AI told Radio Free Europe/Radio Liberty (RFE/RL) on Wednesday that Navalny’s status as a prisoner of conscience had been rescinded, offering only a vague explanation for the decision:
Denis Krivosheev, deputy director of Amnesty’s Europe and Central Asia office, confirmed to RFE/RL in an e-mailed response on February 24 that the “internal decision” was made “in relation to comments [Navalny] made in the past” and that the decision “does not change our resolve to fight for his immediate release, and for an end to his politically motivated persecution by the Russian authorities.“Some of these comments, which Navalny has not publicly denounced, reach the threshold of advocacy of hatred, and this is at odds with Amnesty’s definition of a prisoner of conscience,” Krivosheev said, without specifying which comments he was referring to. Krivosheev said AI still demands Navalny’s release and has delivered a petition with 200,000 signatures to the Russian government.
The BBC obtained more specifics from AI spokesman Alexander Artemev in Moscow, who said Navalny’s status was rescinded after the human rights organization was “bombarded” with complaints about comments the imprisoned Russian dissident made in the 2000s.
Artemev said the organization suspected this was an “orchestrated campaign” to discredit Navalny, but it went along with the effort anyway and removed his prisoner of conscience designation because he appeared to “compare immigrants to cockroaches” in a video from 15 years ago.

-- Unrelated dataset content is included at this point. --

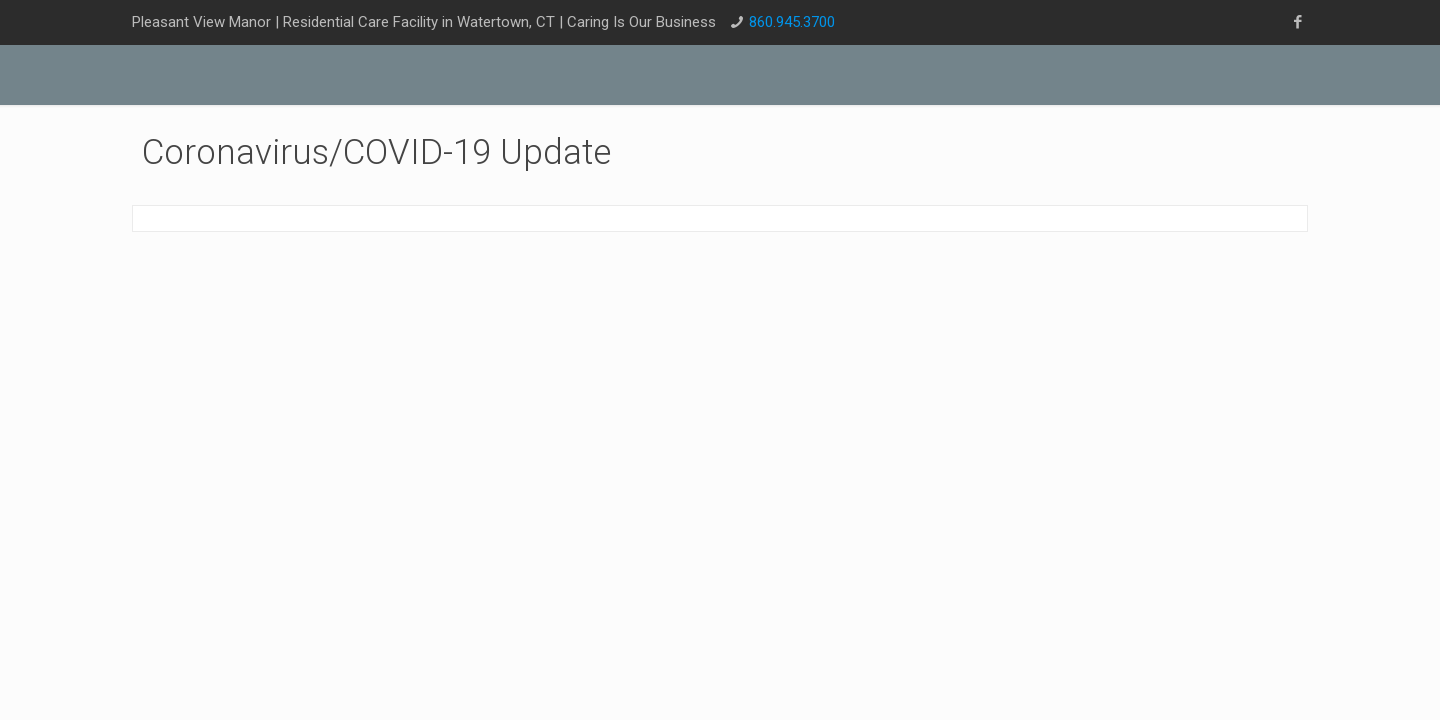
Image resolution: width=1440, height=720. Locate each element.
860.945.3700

“We had too many requests. We couldn’t ignore them,” the AI spokesman said, before conceding those requests appear to have been orchestrated by a single shadowy activist who has a history of parroting Russian propaganda in a bid to “delegitimize Navalny’s work and criticism and to weaken public outcry about his detention”:
Some of the calls to revoke Navalny’s prisoner of conscience status quoted a Twitter thread by Katya Kazbek, a freelance columnist published by the pro-Kremlin channel RT amongst others. She reposted Navalny’s controversial videos after his arrest in January, describing him as an “avowed racist” and accusing supporters of “whitewashing” his nationalism. Ms Kazbek, a pseudonym, describes herself online as a “feminist, LGBT researcher, citizen of the world”, but her posts include praise of Stalin and also echo Kremlin claims that Alexei Navalny is controlled by the US government.Since Navalny’s return to Russia in January after recovering from the attempt to kill him, other English-language Twitter accounts have regularly latched on to posts to slam him as a “vile white supremacist”.
Reuters cited a 2007 video in which Navalny “called for the deportation of migrants to prevent the rise of far-right violence” and declared, “We have a right to be Russians in Russia, and we’ll defend that right.”
Navalny supporters blasted AI for its decision, noting that Russian state media immediately applauded the downgrade to Navalny’s status and claimed Kazbek as one of its “columnists.”
“It’s shocking and shameful. … Navalny is deemed no longer to be a ‘prisoner of conscience’ because his views are now deemed ‘hate speech’? I forgot that only woke pacifists can experience persecution,” author Mark Galeotti said on Twitter, as quoted by RFE.
Navalny ally Leonid Volkov snorted that AI was “fed crap and liked it.” Aleksandr Golovach, a lawyer who works with Navalny’s FBK anti-corruption foundation, voluntarily renounced his own status as a prisoner of conscience to protest AI submitting to “the pressure of Putin’s state propaganda.”